**Records for processing:**
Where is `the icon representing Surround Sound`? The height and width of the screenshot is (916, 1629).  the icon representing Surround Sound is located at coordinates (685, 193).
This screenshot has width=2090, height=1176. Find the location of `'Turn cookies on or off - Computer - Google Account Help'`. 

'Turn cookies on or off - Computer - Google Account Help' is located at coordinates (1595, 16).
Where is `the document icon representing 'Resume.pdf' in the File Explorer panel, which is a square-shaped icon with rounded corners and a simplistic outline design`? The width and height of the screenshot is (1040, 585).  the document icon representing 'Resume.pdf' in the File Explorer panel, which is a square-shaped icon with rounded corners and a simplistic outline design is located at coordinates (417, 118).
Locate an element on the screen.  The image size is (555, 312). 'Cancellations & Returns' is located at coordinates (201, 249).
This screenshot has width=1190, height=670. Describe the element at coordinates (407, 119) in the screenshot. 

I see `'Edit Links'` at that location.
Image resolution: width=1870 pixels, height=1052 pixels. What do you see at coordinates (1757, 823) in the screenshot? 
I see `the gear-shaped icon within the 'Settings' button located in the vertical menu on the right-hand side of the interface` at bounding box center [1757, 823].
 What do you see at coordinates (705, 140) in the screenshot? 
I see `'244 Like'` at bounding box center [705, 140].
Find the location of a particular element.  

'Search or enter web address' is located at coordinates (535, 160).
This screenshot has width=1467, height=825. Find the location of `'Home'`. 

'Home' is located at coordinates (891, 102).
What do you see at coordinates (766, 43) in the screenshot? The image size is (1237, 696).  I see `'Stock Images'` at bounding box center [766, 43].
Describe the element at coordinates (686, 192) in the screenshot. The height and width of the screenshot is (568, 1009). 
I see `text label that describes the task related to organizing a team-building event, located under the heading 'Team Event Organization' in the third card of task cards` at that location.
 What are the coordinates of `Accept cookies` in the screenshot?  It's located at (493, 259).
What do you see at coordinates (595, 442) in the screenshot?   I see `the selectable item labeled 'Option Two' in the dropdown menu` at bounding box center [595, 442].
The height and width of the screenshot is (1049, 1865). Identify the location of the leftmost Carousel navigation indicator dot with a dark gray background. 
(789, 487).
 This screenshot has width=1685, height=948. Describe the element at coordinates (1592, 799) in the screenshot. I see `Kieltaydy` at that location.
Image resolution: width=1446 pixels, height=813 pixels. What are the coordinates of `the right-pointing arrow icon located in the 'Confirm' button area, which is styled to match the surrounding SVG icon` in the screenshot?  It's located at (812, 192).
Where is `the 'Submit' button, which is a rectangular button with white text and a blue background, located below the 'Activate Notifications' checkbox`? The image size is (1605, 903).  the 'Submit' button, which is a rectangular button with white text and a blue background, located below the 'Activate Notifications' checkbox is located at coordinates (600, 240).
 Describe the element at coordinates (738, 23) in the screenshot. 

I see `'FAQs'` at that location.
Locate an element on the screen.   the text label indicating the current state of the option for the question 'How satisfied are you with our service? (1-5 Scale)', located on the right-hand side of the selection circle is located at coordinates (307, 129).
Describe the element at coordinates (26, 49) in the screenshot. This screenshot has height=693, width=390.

**Written instruction:** Reproduce the lines above word for word, from the line containing "What do you see at coordinates (595, 442)" through the line containing "coordinates (600, 240).".

**Solved problem:**
What do you see at coordinates (595, 442) in the screenshot?   I see `the selectable item labeled 'Option Two' in the dropdown menu` at bounding box center [595, 442].
The height and width of the screenshot is (1049, 1865). Identify the location of the leftmost Carousel navigation indicator dot with a dark gray background. 
(789, 487).
 This screenshot has width=1685, height=948. Describe the element at coordinates (1592, 799) in the screenshot. I see `Kieltaydy` at that location.
Image resolution: width=1446 pixels, height=813 pixels. What are the coordinates of `the right-pointing arrow icon located in the 'Confirm' button area, which is styled to match the surrounding SVG icon` in the screenshot?  It's located at (812, 192).
Where is `the 'Submit' button, which is a rectangular button with white text and a blue background, located below the 'Activate Notifications' checkbox`? The image size is (1605, 903).  the 'Submit' button, which is a rectangular button with white text and a blue background, located below the 'Activate Notifications' checkbox is located at coordinates (600, 240).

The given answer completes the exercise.